Thursday 27 February 2014

The Invisible Woman


After the critical success of his directorial debut, Coriolanus, The Invisible Woman seems an apt choice as Ralph Fiennes’s follow-up project. Fiennes has made a career out of playing morally ambiguous men and the adaptation of Claire Tomalin’s book affords him the opportunity to mould and steer this depiction of Charles Dickens.   

Widely regarded as the central pillar of Victorian literature, Dickens is a personality burned into the national consciousness. To many he is a kindly old chap responsible for classic tomes that most can reel off without thinking; Oliver Twist, David Copperfield, Great Expectations. Tomalin’s book, on the other hand, portrayed an individual quite at odds with that stuffy caricature. 

She theorised about the heartache and scandal stemming from an affair with the teenage Nelly Turnen, a pretty actress who fell into his artistic social circle. It was a relationship never once directly acknowledged by Dickens and his refusal to address the matter publicly was as unmoving as the cruelty he directed towards his own family because of it.

Fiennes, along with screenwriter Abi Morgan, excels then in creating a picture of intense emotional discord, one in which the strictures of Victorian protocol are uncomfortably subverted by those with the wealth, influence and desire to do so. Wonderfully acted, and often fascinating, this possesses the rare distinction of being a thoroughly modern period piece. 


As Turnen, Jones offers up a stunningly layered portrayal of a woman caught between her morals and feelings of genuine awe at Dickens’s genius. Her ability to communicate a varied emotional range — fear, discomfort, affection — with the subtlest of expressions is central to the complexity of her character. 

First glimpsed as a somewhat austere black-clad school mistress, Turnen appears grim-faced and broken-hearted. She is prone to taking ponderous walks on a nearby secluded beach, a lone dark form with only demons for company. Indeed, there is a quiet freneticism in these opening minutes. The hints of her past travails become less obscure, however, as the narrative shifts to her days as a young thespian of middling ability. Cast in a Manchester production of Wilkie Collins’s The Frozen Deep, with her actress mother (the dazzling Kristin Scott-Thomas), she would enter into the orbit of the play’s towering co-author, and lead performer, Charles Dickens.

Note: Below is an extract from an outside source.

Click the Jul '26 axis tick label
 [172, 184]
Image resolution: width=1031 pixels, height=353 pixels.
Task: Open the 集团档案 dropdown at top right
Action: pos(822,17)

By turns charming, kind and lively, Fiennes conveys an energetic generosity quite unlike any previous representation of the great novelist. His first meeting with Nelly is politely cordial, though her youth and his weighty presence establish little common ground. While Nelly is clearly taken with his genuine celebrity, this is no tale of instantaneous infatuation. Their connection builds slowly as she comes to appreciate his writing on a spiritual level. Such admiration only appeals to Dickens’s considerable ego. He is steadily enchanted rather than bewitched. 

From the moment he commits to pursuing Nelly, Dickens is transformed into a man of cold spite and occasional caprice. In distancing himself, in print, from a dull, loveless marriage he publicly humiliates his wife Catherine, played by a terrifically knowing Joanna Scanlan. By compelling her, with equal chilliness, to deliver opulent gifts to his youthful mistress he effectively destroys what little feeling is left between them. The crime for which she, the mother of his impressive brood, is to be so arbitrarily punished: a failure to exhibit profound enough an understanding of him and his work. 

Dickens, like his friend Collins — Tom Hollander on fine form — is unbound by the threats to conscience and reputation that plague Nelly. When she is introduced to Collins’s charming mistress, Ms Graves (Game of the Thrones’s Michelle Fairley), Jones displays barely concealed disgust for that domestic arrangement. Yet, she must surrender to the reality that Dickens will never marry her. Nelly is to be his tortured soulmate or nothing at all.

It is not without significance that their time together as a couple occurs in relative anonymity. Relocated to the secluded pastoral beauty of rural France, the sequence is characterised by sumptuous photography, visual cues and, perhaps tellingly, minimal dialogue. One important, essentially unspoken event is left to hang. It is a single reminder of another life as their dalliance meanders to an ambivalent conclusion.

Along with its substance, this is a fantastically beautiful film. Cinematographer Rob Hardy captures the clear lines, and elegant, straight-backed gentility of the era. A trip to the Doncaster races is particularly notable. Painted in delicate pastel shades, the initial stillness of its staging evokes some great portrait of the age. 

The rich detail of Dickens’s plush, affluent lifestyle is as real as the Turnens’ cosy, if slightly more humble existence. From the warm glow of numerous oil lamps to the august decorations of Manchester’s Free Trade Hall, the camera absorbs every part of Fiennes’s vision. It even strays, occasionally, into unexpectedly intimate territory.

By its finale there may be a measure of catharsis, though it is possible that Nelly’s tearful smile is merely one of brief respite. An impromptu confession brings her relief, undoubtedly, but she remains as shimmering a figure as the title suggests.